Natural Language Processing on multiple columns in python

Rowan Langford
Towards Data Science
5 min readApr 19, 2017

--

When I first heard about NLP, I was amazed and a little overwhelmed. In the most basic terms, NLP or Natural Language Processing goes through text data and examines the importance of each feature (word or character in this case) with regards to its predictive ability for our dependent variable. Given the importance that language has in our world, the ability to extend data science to qualitative variables seems essential. Depending on the size of your dataset, this could mean it goes through 1,000s of features, so this can be computationally expensive, but there are ways to limit the processing needs.

There are a few different kinds of NLP, the main ones that we’ve worked with in my bootcamp are CountVectorizer (CVec) and TFIDF Vectorizer (Term Frequency Inverse Document Frequency). Knowing how to choose between the different kinds is often just a case of testing both on your data (or a subset of your data) and seeing which one performs better. The simplest way to think about the difference is that the CVec is going to count the number of times a word shows up within a document and the TFIDF is going to compare the number of times a word appears within a document to how many documents that phrase appears in. If a word only shows up within a small percentage of the documents, TFIDF will give it a higher “feature importance”

The main drawback I saw from working with NLP, aside from the fact that is can be computationally expensive, is that you can only run a CVec or a TFIDF on one column. I was working with data that I scraped from Indeed.com and I wanted to examine if the job title AND the city would have a predictive effect on whether the salary was above or below the median. I chose to do this using a CVec purely for the reason that this was more predictive on the data that I was working with.

Here’s the head of my data. Avg = salary averaged if given range, Dumsal= a dummy variable if my average salary was above or below my median salary of $106,750

I started by importing several things at the top of my data. Since I’m going to be doing cross-validation and a train-test split there were a few things that I needed to import that you may not.

After I finished importing, I set my X and y variables and completed my train-test split. I chose a test size of 0.33, as this is the industry standard. Since I’m trying to classify my dummy salary variable based on my job title, I set those to be my X and y. I originally tried to put in multiple columns and when I found that I couldn’t, I decided to write this blog post!

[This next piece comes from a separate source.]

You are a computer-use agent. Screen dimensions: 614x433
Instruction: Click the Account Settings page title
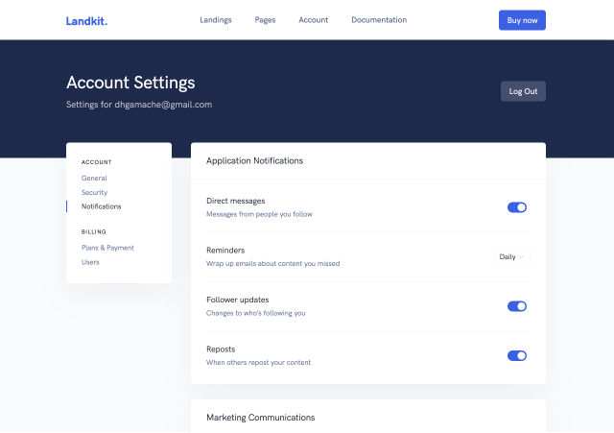pos(130,83)
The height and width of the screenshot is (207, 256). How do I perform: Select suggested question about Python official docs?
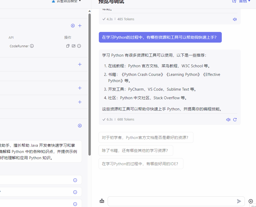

When you make a CountVectorizer, there are a few things to remember:

  1. You need to fit AND transform on the X_train
  2. You ONLY transform on the X_test
  3. In transforming, change both of them to dataframes so you can perform regression on them later

We only fit on our X_train just as we do for the other models we have worked with in python. We want to train the model on just the training data and then all we want to do with the testing data is to transform it based on our training data. We still need both of these to be dataframes so we convert our matrices made in the fit to dense matrices so they can be made into dataframes easily.

After transforming my X_test to a dense matrix, I wanted to check and make sure that my X_train dataframe and my y_train had the same number of features, and the same for my testing set. When I found that they did I could run my regression on these terms!

I performed linear regression on these dataframes and found that my score was around 0.77. While this isn’t bad, I was hoping to do better, so I decided to do NLP on my city column as well!

I followed the same steps as above and fit/transformed a CVec on my city column as well.

This next step is the most important for completing NLP on multiple columns. After you fit/transform the CVecs for every column you choose, you need to concatenate them so we can run a classification algorithm on them as one dataframe. Since we want them as features, we’re going to concatenate them along the columns rather than putting them at the bottom of the dataframe.

We can see that my new X_train dataframe and my y_train have the same number of columns, so we can successfully run regression on them. The last step is just to run the logistic regression again and see if this model is better than my first.

Since this score was significantly worse than my original score, I chose not to use the concatenated dataframes, but hey, I learned something new along the way!

--

--